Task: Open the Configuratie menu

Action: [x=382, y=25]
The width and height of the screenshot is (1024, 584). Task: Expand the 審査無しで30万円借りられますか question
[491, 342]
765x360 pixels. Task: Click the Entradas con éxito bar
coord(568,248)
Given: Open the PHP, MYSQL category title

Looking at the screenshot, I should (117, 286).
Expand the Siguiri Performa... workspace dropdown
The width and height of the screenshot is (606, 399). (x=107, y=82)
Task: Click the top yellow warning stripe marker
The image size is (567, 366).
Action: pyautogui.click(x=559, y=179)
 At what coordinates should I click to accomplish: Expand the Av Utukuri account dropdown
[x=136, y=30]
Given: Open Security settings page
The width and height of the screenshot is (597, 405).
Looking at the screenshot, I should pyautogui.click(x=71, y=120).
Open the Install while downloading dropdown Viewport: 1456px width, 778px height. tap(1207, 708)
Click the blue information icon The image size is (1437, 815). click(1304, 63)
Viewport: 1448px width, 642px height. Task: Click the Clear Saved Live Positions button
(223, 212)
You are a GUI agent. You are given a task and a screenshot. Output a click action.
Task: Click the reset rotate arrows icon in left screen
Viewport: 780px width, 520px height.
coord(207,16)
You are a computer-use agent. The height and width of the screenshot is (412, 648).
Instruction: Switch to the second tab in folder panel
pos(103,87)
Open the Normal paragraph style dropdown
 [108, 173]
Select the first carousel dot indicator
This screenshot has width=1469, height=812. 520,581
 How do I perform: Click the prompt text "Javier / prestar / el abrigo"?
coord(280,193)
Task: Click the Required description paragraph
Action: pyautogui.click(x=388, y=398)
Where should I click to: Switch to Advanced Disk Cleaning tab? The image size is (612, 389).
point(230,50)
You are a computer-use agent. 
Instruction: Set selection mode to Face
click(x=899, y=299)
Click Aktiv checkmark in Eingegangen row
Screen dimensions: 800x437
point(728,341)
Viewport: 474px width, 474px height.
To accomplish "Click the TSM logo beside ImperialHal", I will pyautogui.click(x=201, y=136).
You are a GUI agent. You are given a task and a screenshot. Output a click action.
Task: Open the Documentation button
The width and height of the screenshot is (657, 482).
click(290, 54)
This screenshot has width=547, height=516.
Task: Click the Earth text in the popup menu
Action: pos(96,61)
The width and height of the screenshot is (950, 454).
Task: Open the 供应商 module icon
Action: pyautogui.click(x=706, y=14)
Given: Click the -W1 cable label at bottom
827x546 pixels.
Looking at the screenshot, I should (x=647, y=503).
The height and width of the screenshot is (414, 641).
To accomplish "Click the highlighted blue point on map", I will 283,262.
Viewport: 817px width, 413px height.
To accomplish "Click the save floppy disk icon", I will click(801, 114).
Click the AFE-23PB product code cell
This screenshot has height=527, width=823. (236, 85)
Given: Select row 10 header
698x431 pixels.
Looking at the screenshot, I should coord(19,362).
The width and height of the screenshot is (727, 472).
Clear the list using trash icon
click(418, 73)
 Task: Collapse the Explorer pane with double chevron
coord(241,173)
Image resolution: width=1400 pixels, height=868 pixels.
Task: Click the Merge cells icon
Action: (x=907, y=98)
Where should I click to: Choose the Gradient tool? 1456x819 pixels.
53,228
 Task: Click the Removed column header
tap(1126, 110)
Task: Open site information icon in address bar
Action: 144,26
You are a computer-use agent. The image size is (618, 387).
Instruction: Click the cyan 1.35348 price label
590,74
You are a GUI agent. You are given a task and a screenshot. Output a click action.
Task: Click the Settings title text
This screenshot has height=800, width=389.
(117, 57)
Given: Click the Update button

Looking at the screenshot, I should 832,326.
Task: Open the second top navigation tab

**Directions for this task:** Give all of the entries again, word for word.

**Your solution:**
Task: Open the Configuratie menu

Action: [x=382, y=25]
The width and height of the screenshot is (1024, 584). Task: Expand the 審査無しで30万円借りられますか question
[491, 342]
765x360 pixels. Task: Click the Entradas con éxito bar
coord(568,248)
Given: Open the PHP, MYSQL category title

Looking at the screenshot, I should (117, 286).
Expand the Siguiri Performa... workspace dropdown
The width and height of the screenshot is (606, 399). (x=107, y=82)
Task: Click the top yellow warning stripe marker
The image size is (567, 366).
Action: pyautogui.click(x=559, y=179)
 At what coordinates should I click to accomplish: Expand the Av Utukuri account dropdown
[x=136, y=30]
Given: Open Security settings page
The width and height of the screenshot is (597, 405).
Looking at the screenshot, I should pyautogui.click(x=71, y=120).
Open the Install while downloading dropdown Viewport: 1456px width, 778px height. tap(1207, 708)
Click the blue information icon The image size is (1437, 815). click(1304, 63)
Viewport: 1448px width, 642px height. Task: Click the Clear Saved Live Positions button
(223, 212)
You are a GUI agent. You are given a task and a screenshot. Output a click action.
Task: Click the reset rotate arrows icon in left screen
Viewport: 780px width, 520px height.
coord(207,16)
You are a computer-use agent. The height and width of the screenshot is (412, 648).
Instruction: Switch to the second tab in folder panel
pos(103,87)
Open the Normal paragraph style dropdown
 [108, 173]
Select the first carousel dot indicator
This screenshot has width=1469, height=812. 520,581
 How do I perform: Click the prompt text "Javier / prestar / el abrigo"?
coord(280,193)
Task: Click the Required description paragraph
Action: pyautogui.click(x=388, y=398)
Where should I click to: Switch to Advanced Disk Cleaning tab? The image size is (612, 389).
point(230,50)
You are a computer-use agent. 
Instruction: Set selection mode to Face
click(x=899, y=299)
Click Aktiv checkmark in Eingegangen row
Screen dimensions: 800x437
point(728,341)
Viewport: 474px width, 474px height.
To accomplish "Click the TSM logo beside ImperialHal", I will pyautogui.click(x=201, y=136).
You are a GUI agent. You are given a task and a screenshot. Output a click action.
Task: Open the Documentation button
The width and height of the screenshot is (657, 482).
click(290, 54)
This screenshot has width=547, height=516.
Task: Click the Earth text in the popup menu
Action: pos(96,61)
The width and height of the screenshot is (950, 454).
Task: Open the 供应商 module icon
Action: pyautogui.click(x=706, y=14)
Given: Click the -W1 cable label at bottom
827x546 pixels.
Looking at the screenshot, I should (x=647, y=503).
The height and width of the screenshot is (414, 641).
To accomplish "Click the highlighted blue point on map", I will 283,262.
Viewport: 817px width, 413px height.
To accomplish "Click the save floppy disk icon", I will click(801, 114).
Click the AFE-23PB product code cell
This screenshot has height=527, width=823. (236, 85)
Given: Select row 10 header
698x431 pixels.
Looking at the screenshot, I should coord(19,362).
The width and height of the screenshot is (727, 472).
Clear the list using trash icon
click(418, 73)
 Task: Collapse the Explorer pane with double chevron
coord(241,173)
Image resolution: width=1400 pixels, height=868 pixels.
Task: Click the Merge cells icon
Action: (x=907, y=98)
Where should I click to: Choose the Gradient tool? 1456x819 pixels.
53,228
 Task: Click the Removed column header
tap(1126, 110)
Task: Open site information icon in address bar
Action: 144,26
You are a computer-use agent. The image size is (618, 387).
Instruction: Click the cyan 1.35348 price label
590,74
You are a GUI agent. You are given a task and a screenshot. Output a click action.
Task: Click the Settings title text
This screenshot has height=800, width=389.
(117, 57)
Given: Click the Update button

Looking at the screenshot, I should 832,326.
Task: Open the second top navigation tab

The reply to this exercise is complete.